Aunque la vigilancia y verificación de estos establecimientos corresponde a la Procuraduría de Protección al Ambiente, la dependencia estatal subrayó que la participación ciudadana es clave para acelerar las inspecciones y sanciones. Las denuncias permiten identificar ladrilleras que operan fuera de norma, utilizan combustibles indebidos o generan emisiones peligrosas.
🔹 Contaminantes que afectan la salud
Expertos han señalado que la producción de ladrillo artesanal puede liberar sustancias altamente dañinas para el aire y para quienes viven alrededor. Entre los contaminantes más preocupantes se encuentra el carbono negro, un residuo derivado de la quema de biomasa y combustibles no permitidos.
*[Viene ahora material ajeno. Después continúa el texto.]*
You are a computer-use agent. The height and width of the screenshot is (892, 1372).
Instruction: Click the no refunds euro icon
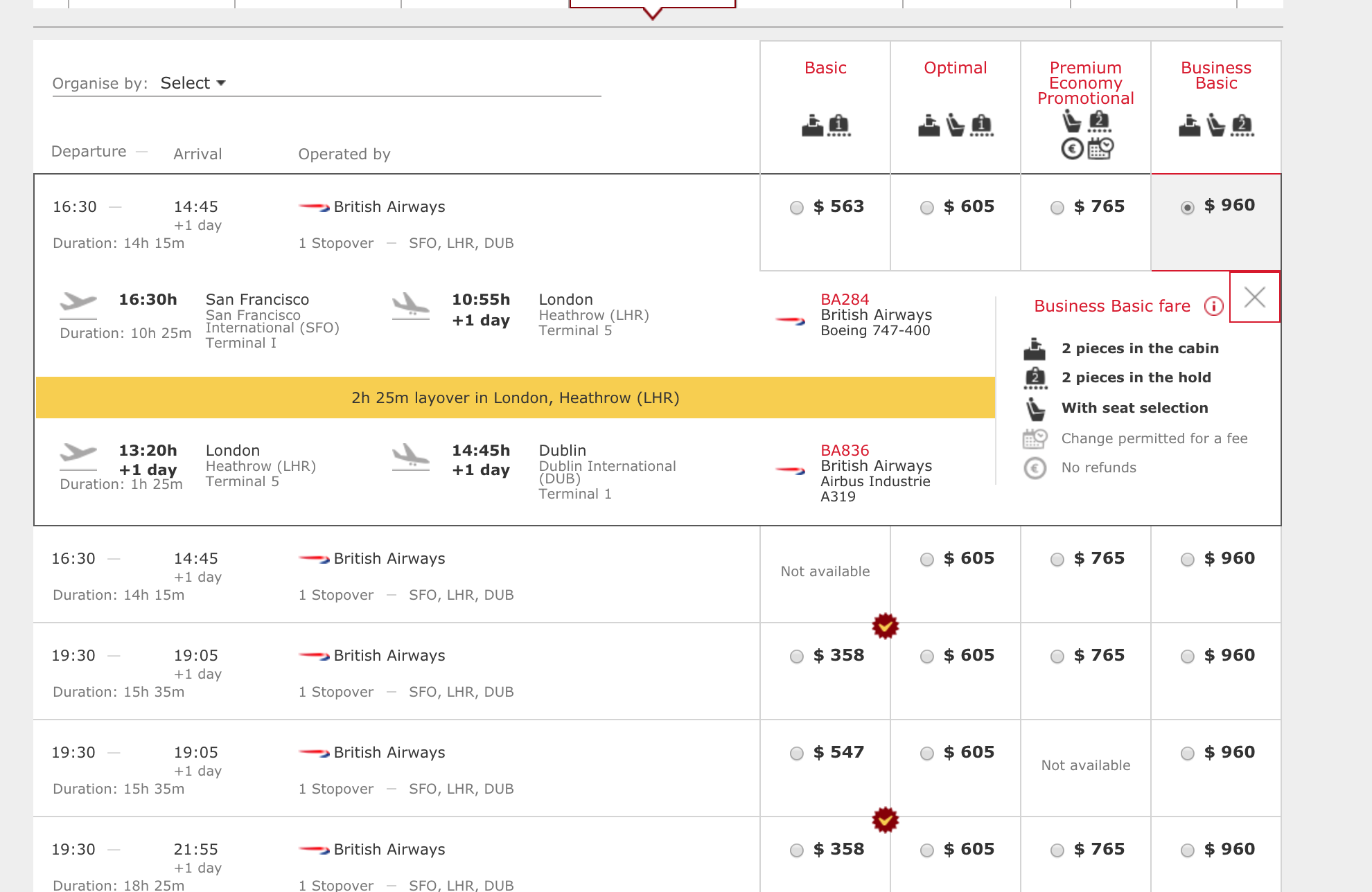coord(1035,468)
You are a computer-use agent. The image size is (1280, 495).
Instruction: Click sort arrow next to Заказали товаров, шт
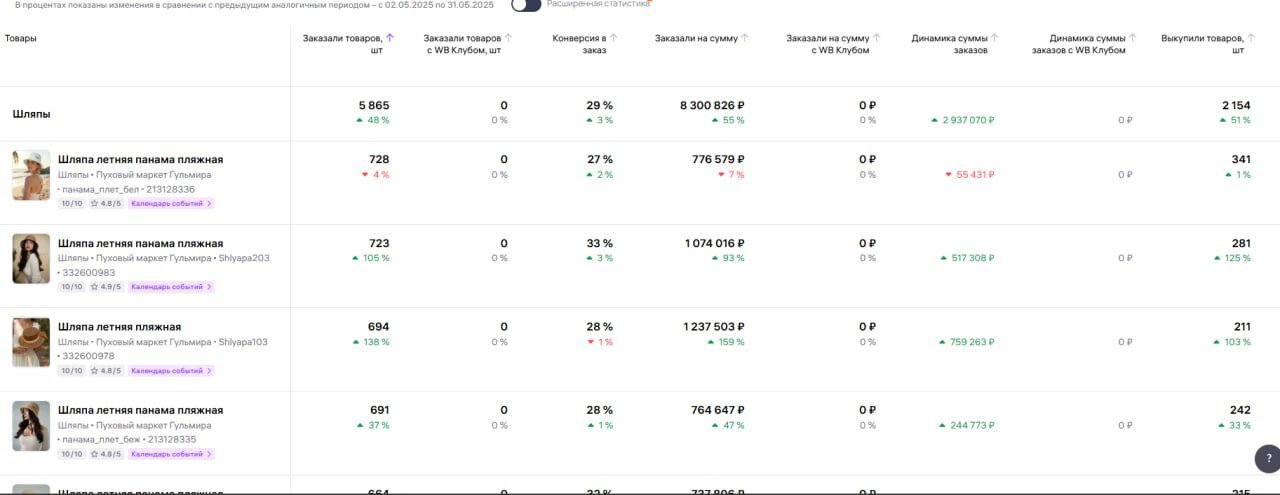point(390,38)
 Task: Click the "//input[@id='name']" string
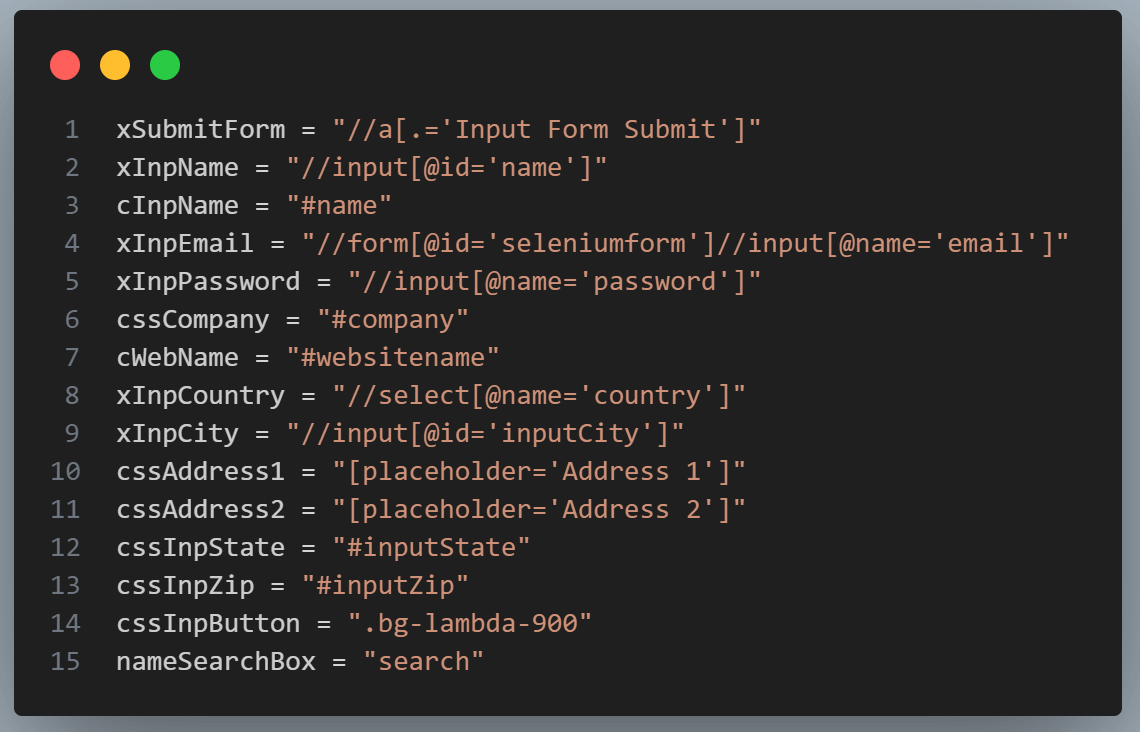pyautogui.click(x=446, y=168)
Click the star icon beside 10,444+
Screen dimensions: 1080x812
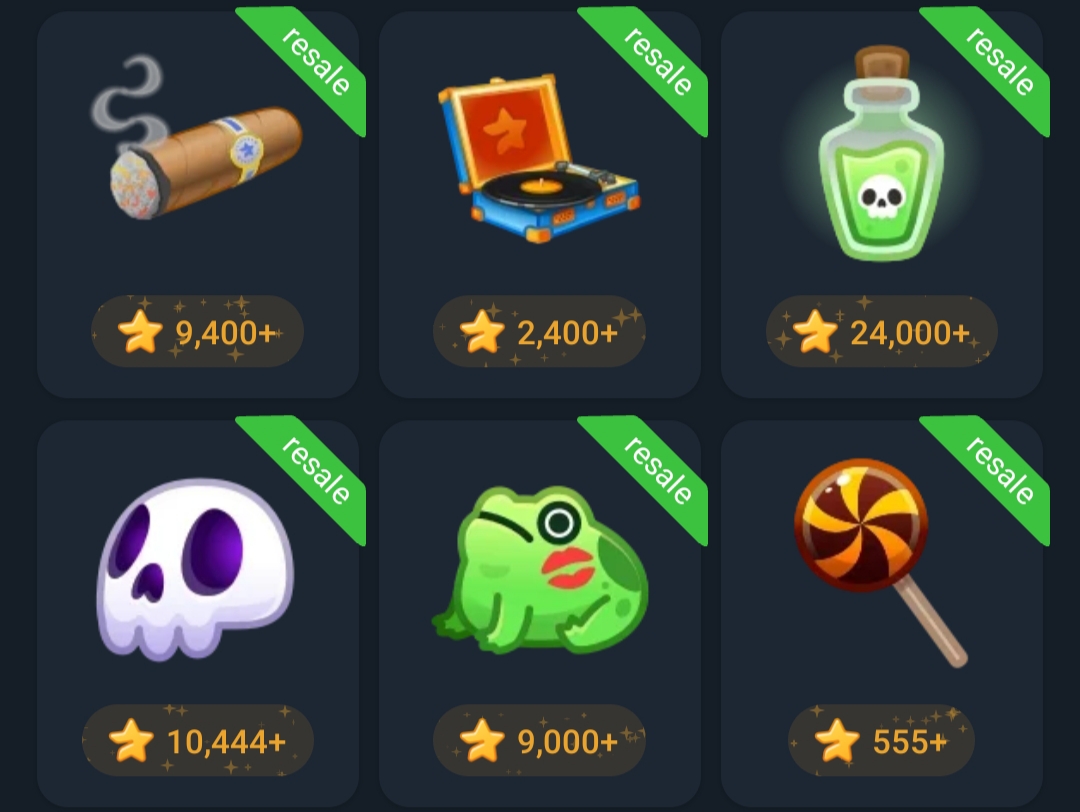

Este material está asociado con:
- Problemas respiratorios.
- Alergias y afectaciones en la piel.
- Riesgos cardiovasculares.
- Deterioro de la calidad del aire en zonas urbanas.
Vecinos de distintas comunidades han reportado molestias constantes por humo, ceniza y olores tóxicos, especialmente en ladrilleras que operan de manera clandestina o sin permisos actualizados.
🔹 Llamado a denunciar
La Secretaría insistió en que cualquier persona puede reportar:
- Emisiones excesivas de humo.
- Olores fuertes o tóxicos.
- Quema de materiales no permitidos.
- Actividades nocturnas o sospechosas.
- Ladrilleras que operan sin medidas de seguridad.
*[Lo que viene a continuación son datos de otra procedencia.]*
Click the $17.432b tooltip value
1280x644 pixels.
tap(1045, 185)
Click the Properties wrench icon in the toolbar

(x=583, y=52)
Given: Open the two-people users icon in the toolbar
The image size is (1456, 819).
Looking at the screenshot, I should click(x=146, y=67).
Las denuncias se canalizan directamente a la Procuraduría de Protección al Ambiente, encargada de realizar visitas, inspecciones y, en su caso, aplicar sanciones.
🔹 Un problema que requiere acción conjunta
Aunque las autoridades mantienen operativos de vigilancia, reconocen que el problema persiste desde hace años y que la solución requiere coordinación entre gobierno, productores y ciudadanía.
El mensaje es claro: la contaminación de las ladrilleras no es un asunto menor, y denunciar irregularidades es fundamental para proteger la salud de las comunidades y mejorar la calidad del aire en Aguascalientes.